Proliferative keratinocytes were quantitatively evaluated by both PCNA staining and epidermal thickness using the image software Bioquant. The dorsal skin sections of MED1 null and littermate control mice (n=3) were stained using the PCNA staining kit (93–1143, Invitrogen, Carlsbad, CA) at various stages.
Paraffin embedded skin sections were incubated with primary antibodies against Ha1 (Progen, made in guinea pig 1:1000) and K14 (Covance, made in rabbit 1:4000), and subsequently incubated with secondary antibodies, Alexa 594 (red) conjugated anti rabbit IgG and Alexa 488 (green) conjugated anti guinea pig IgG (10 mg/ml), and counterstained with DAPI.
Total RNA was isolated from whole skin excised from the lower dorsal part of the null mice skin and from equivalent regions of skin from their littermate controls. cDNA synthesis and real time PCR were performed as described in the supplement. Primer sequences for QPCR are shown in supplement Table SII.
Details of these methods are provided in the supplemental information.
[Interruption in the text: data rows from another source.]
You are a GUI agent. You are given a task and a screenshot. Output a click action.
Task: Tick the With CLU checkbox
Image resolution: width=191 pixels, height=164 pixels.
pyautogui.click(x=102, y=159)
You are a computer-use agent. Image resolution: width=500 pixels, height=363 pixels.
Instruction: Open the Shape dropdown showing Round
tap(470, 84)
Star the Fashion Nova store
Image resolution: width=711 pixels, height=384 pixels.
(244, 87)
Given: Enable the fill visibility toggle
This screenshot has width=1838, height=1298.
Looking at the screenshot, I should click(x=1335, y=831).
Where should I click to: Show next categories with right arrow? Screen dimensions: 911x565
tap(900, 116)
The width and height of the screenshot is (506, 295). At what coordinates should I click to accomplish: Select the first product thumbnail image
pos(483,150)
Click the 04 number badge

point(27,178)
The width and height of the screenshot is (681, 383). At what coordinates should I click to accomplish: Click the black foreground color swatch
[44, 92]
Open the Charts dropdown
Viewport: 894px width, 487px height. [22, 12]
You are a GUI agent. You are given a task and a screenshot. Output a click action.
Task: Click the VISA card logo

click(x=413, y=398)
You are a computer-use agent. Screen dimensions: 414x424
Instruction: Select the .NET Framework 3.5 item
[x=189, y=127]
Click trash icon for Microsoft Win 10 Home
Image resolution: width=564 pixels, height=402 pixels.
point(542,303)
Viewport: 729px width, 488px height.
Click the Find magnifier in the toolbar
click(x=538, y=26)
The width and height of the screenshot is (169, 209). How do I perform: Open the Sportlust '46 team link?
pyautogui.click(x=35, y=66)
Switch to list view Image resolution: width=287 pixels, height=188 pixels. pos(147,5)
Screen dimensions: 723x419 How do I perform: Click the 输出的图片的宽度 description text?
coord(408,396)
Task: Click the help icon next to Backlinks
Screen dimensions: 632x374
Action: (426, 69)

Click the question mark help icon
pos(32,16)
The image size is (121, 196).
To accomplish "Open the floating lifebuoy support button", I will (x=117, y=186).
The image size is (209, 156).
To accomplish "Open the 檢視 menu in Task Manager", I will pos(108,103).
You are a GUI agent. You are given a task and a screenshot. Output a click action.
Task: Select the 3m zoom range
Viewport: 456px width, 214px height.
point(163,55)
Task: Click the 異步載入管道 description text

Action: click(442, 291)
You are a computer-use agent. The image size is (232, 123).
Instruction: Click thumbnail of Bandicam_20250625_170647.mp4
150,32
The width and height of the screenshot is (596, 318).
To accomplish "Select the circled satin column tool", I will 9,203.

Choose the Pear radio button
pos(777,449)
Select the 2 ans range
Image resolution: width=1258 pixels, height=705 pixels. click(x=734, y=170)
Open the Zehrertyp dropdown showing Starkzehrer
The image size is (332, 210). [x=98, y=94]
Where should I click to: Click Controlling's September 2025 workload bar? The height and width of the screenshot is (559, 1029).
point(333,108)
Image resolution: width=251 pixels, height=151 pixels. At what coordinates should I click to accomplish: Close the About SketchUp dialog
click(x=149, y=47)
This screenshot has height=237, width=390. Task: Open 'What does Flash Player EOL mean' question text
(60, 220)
We thank Sandra Huling at Imaging Core Facility of Northern California Institute of Research Education for histological analyses, and Chak K. Fong for image analysis and technical assistance. We are also grateful to Chia-Ling Tu, Zhongjian Xie, Yoshikazu Uchida, and Peter Elias for their support and discussion. This work was supported by NIH grants R01 AR050023 (D. D. B) and DK083163 (J.K.R.).